I’d say the missed calls only cost the Trojans around nine points —a safety for them and a touchdown for Texas. They lost by 23. Neither call affected the offense, which didn’t score a point after the first quarter.

It doesn’t seem like this USC team or ones in the past have the work ethic and resiliency as some of the top programs like Alabama and Clemson.

They have bounced back the last two years, but those teams had strong veteran leaders on both sides of the ball to push them back to winning form.

USC always gets made fun of for being a rich private school for ditzy trust fund babies who haven’t earned anything in their life to attend for four years before getting a job working at their dad’s accounting firm. It’s weird that the football team is living up to that name now too.

I don’t think I’m off base on this. Just look at all the reports this week about how lazy practices were this season.

Completely unrelated, it would be nice to see criticism from a former alumni not named LenDale White. Maybe a former player that’s still in the NFL?

Clay Helton

I’ve long been the Clay Helton defender, mostly because in his first two years as head coach, he’s led the team to a Rose Bowl victory and the first Pac-12 Championship in about a decade. But it’s growing apparent that those were more because of Sam Darnold than himself.

In Year 3, nothing looks like it’s getting better. In fact, it is getting much worse.

A 1-2 record would be fine if the team showed any sort of life in the first three games, but this has been the most uninspiring football I’ve watched in my lifetime. A carpenter doesn’t blame his tools, so I’m blaming the carpenter.

I’ve given Helton the benefit of the doubt because he seems like a nice guy. Well, it looks like the old adage is true. Nice guys finish last, or at least second or third in the Pac-12 South.

It’s always been told he was hired because he was the adult in the room during the chaos of the Lane Kiffin and Steve Sarkissian sagas, but just because the preschool teacher is doing well with her class doesn’t mean you should promote them to Secretary of Education.

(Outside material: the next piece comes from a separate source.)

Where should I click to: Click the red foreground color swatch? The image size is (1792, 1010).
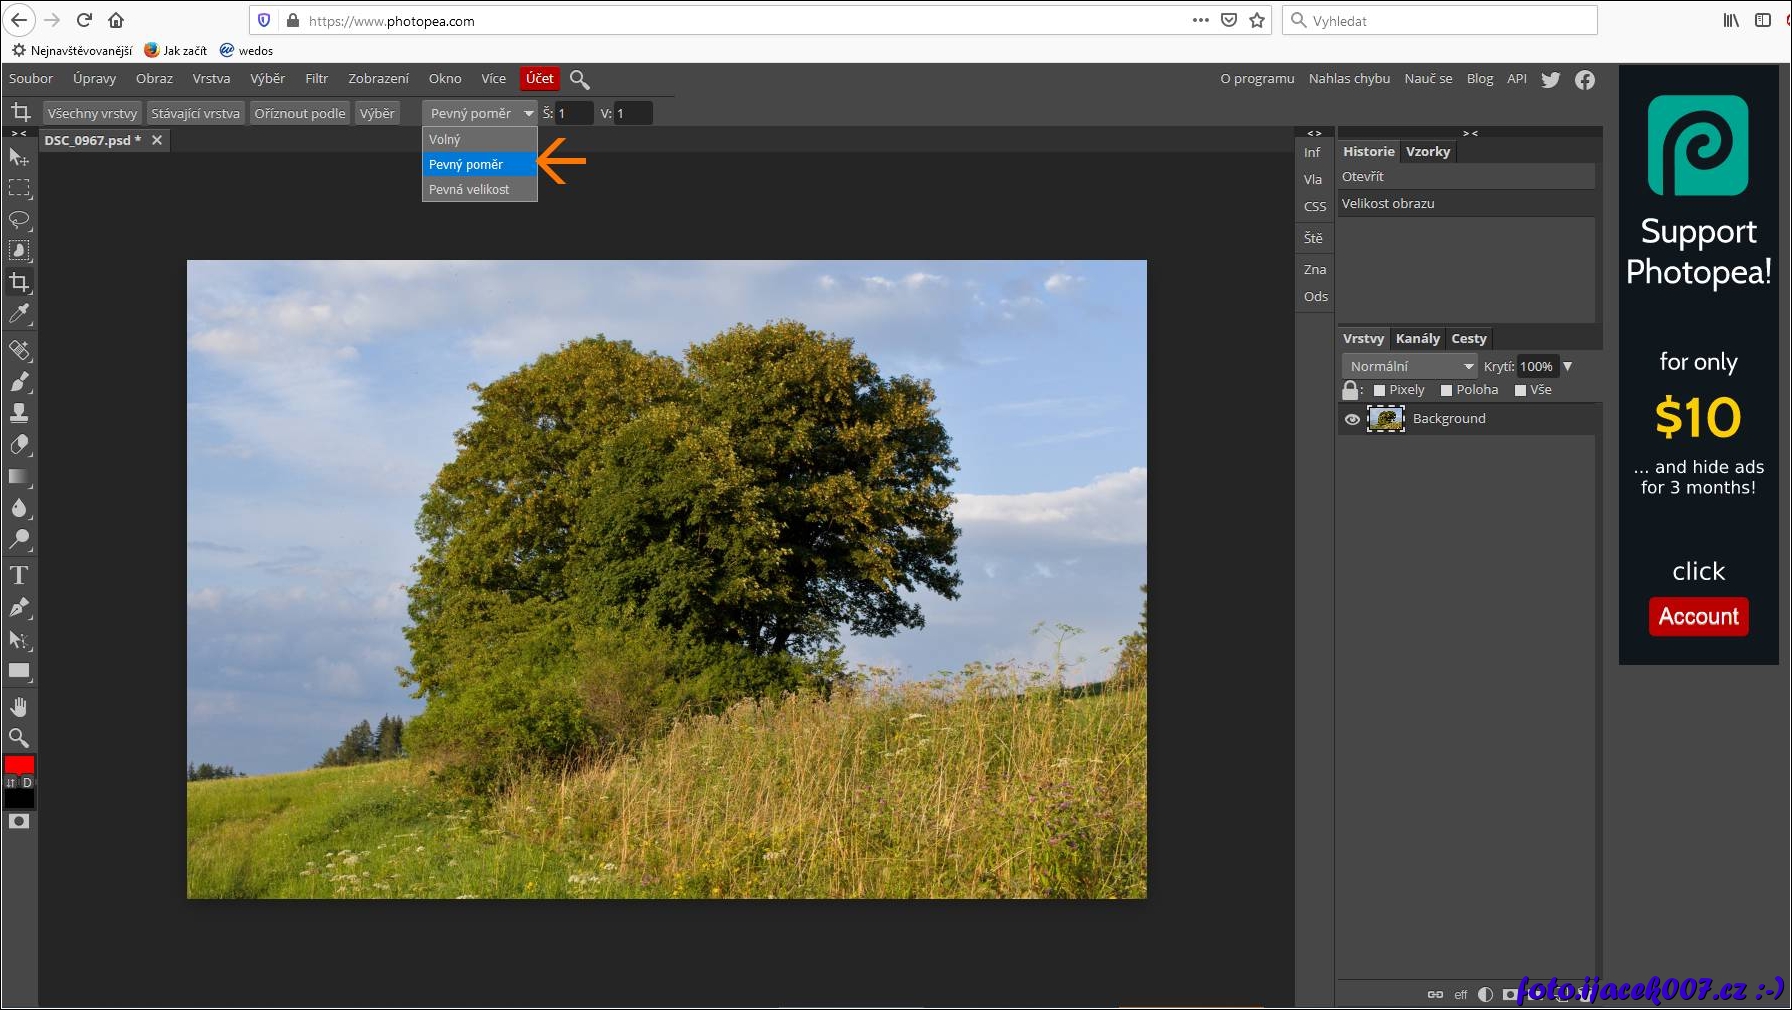(19, 765)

What will eventually doom Helton is how much he continues to stick up for the failures of his coaching staff. I don’t know if it is because of his pride, or because he’s such a good guy he doesn’t want to throw anyone under the bus.

By anyone, I mean anyone on the actual payroll for the Trojans.

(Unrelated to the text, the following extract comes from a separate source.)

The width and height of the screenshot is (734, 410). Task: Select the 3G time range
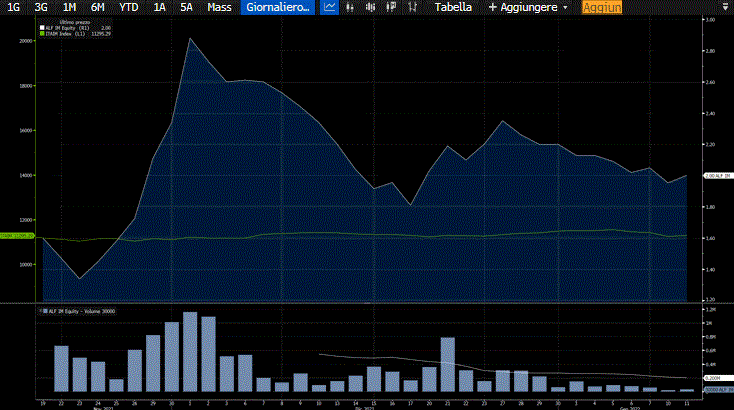[x=41, y=7]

When Brian Kelly went 4-8, he gutted his coaching staff to save his job, and it worked. I don’t see Clay Helton doing that. I see him sticking to his guns, sticking with his guys, and it eventually being his downfall.

I think fans hope to see changes in-season, but given most of the upperclassmen on the roster have more experience with the team than the majority of coaches, I don’t think that decision is wise.

Unless you enjoy chaos.

Prediction

Good news! USC is favored to win!

Bad news! This spread is way too small to give you even the sliver of confidence that USC will actually win.

The best case scenario is USC struggles to edge out a victory against Washington State. The worst case scenario is that the wheels have already fallen off the Trojan horse before they enter the Coliseum on Friday, there’s nothing that can be done to salvage this season, and the Cougars win by more than two touchdowns.

Clay Helton is undefeated at home, but before last week, Clay Helton was also undefeated against unranked opponents.

Is it sad that I still expect USC to win, even though they’ve given me literally no reason to?